Zu bearbeitende Aufgaben:
[1] Wie viel kostet laut dem Seitenauszug über Arztrechnungen auf Kreuzfahrtschiffen ein kurzes Gespräch mit Fiebermessen beim Schweizer Hausarzt?
[2] Führen Sie den Text über Arztrechnungen auf Kreuzfahrtschiffen im Anschluss an seinen letzten Satz weiter.

Seitenauszug:
☆ ☆ ☆

Kommt dazu: Die Operation auf dem Schiff wäre vermutlich nicht nötig gewesen. Roger Zemp liess sich von Christian Sartoretti untersuchen. Der Chirurg sagt, man könne eine Geschwulst am Darmausgang einfach behandeln, indem man sie kühlt und Schmerzmittel gibt. Zudem vermutet Sartoretti, dass ein Blutgerinnsel in den Hämorrhoiden die Schmerzen ausgelöst hatte. In solchen Fällen sei ein Eingriff nicht angezeigt.
Im Internetforum Holidaycheck.ch berichten viele Patienten von hohen Arztrechnungen auf Schiffen. So schreibt ein Passagier, die TUI-Reederei habe ihm über 300 Euro berechnet für ein 10-minütiges Gespräch mit Fiebermessen. Ein anderer Passagier gibt an, er habe für zwei Infusionen wegen hohem Fieber mit Schüttelfrost über 1300 Euro zahlen müssen. Auch diese Behandlungen sind in der Schweiz günstiger. Laut Gesundheitstipp-Arzt Thomas Walser kostet ein kurzes Gespräch mit Fiebermessen beim Schweizer Hausarzt etwa 50 Franken, in der Notfallstation 100 Franken. Und für zwei Infusionen würde man laut Walser rund 800 Franken zahlen.
TUI Cruises strebt nach «maximalem Gewinn»
Schiffsärzte kritisieren, die hohen Rechnungen seien das Resultat eines übertriebenen Gewinnstrebens. Der deutsche Arzt Werner Kalbfleisch vermittelt Schiffsärzte an Reedereien. Er wirft TUI Cruises vor, die Reederei wolle einen «maximalen Gewinn» erzielen. Das sei nur möglich, indem die Schiffsärzte überhöhte Rechnungen schreiben und unnötige Behandlungen durchführen. Die berechneten Preise seien um ein Mehrfaches höher als die Tarife der Ärzte in Deutschland. Jürgen Schaale-Maas, der als Schiffsarzt für TUI Cruises gearbeitet hatte, sagt, die Reederei verlange von Schiffsärzten, pro Patient möglichst viele Leistungen zu erbringen, um hohe Rechnungen zu generieren.

☆ ☆ ☆

[Einträge aus einer Datenquelle]
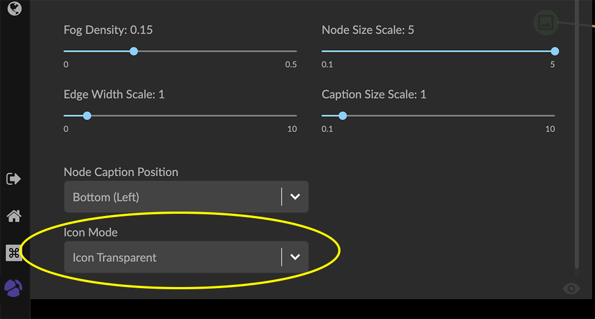Click the purple logo icon at sidebar bottom
The height and width of the screenshot is (319, 595).
point(13,288)
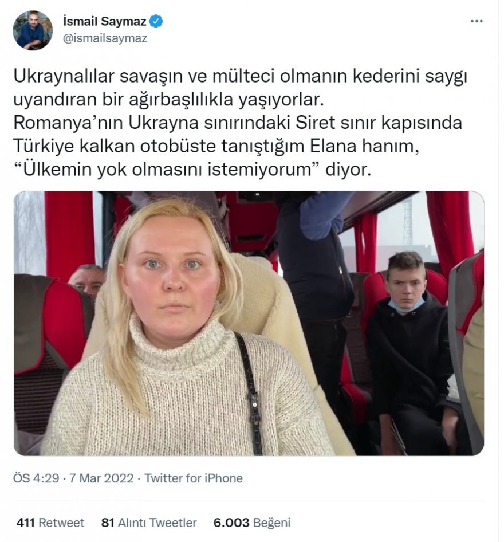504x542 pixels.
Task: Open the Twitter for iPhone source link
Action: point(194,478)
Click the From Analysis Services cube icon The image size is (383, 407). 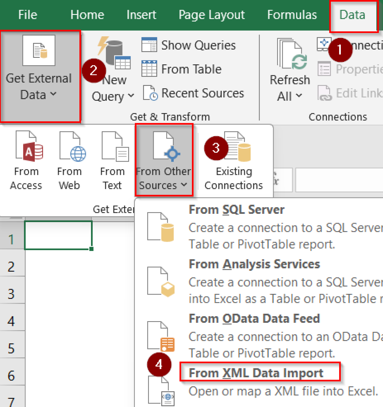[x=161, y=282]
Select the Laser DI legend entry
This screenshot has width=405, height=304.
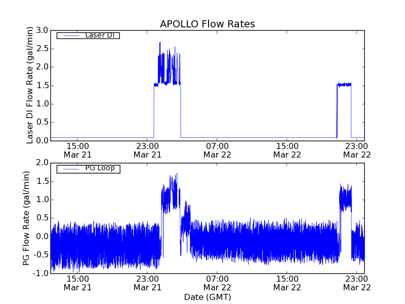coord(88,35)
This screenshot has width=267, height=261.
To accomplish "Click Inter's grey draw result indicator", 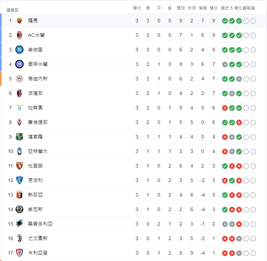I will (x=225, y=64).
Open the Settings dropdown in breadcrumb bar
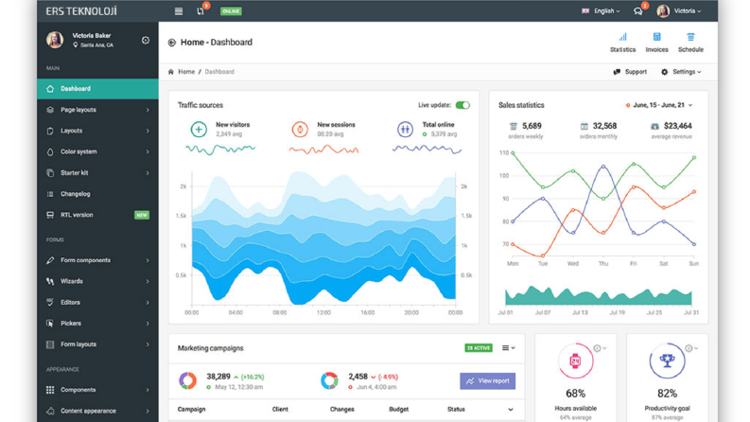The image size is (750, 422). click(x=681, y=72)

☆ ☆ ☆

Antworten nach Nummer:
[1] Etwa 50 Franken.

[2]
Wer sich auf hoher See behandeln lässt, sollte die Rechnung sorgfältig prüfen. So wie Rainer Schmidt (Name geändert) aus Ulm (D). Ende März suchte er in der Nacht wegen Schmerzen in der Brust das Bordhospital auf. Er erinnert sich: «Der Schiffsarzt sagte mir, zu dieser nachtschlafenen Zeit gebe es eine gesalzene Rechnung.» Für Infusionen und andere Behandlungen verlangte der Schiffsarzt rund 2500 Euro. Als Schmidt die Rechnung prüfte, sah er, dass der Arzt mehrere Posten doppelt eingetragen hatte. Schmidt reklamierte und erhielt eine um 1000 Euro günstigere Rechnung.
Doch auch die zweite Rechnung ist laut Arzt Werner Kalbfleisch überzogen: Schiffsärzte dürften nicht 200 Euro pro Stunde für das «Verweilen im Hospital» berechnen, wenn der Patient gleichzeitig Infusionen bekomme.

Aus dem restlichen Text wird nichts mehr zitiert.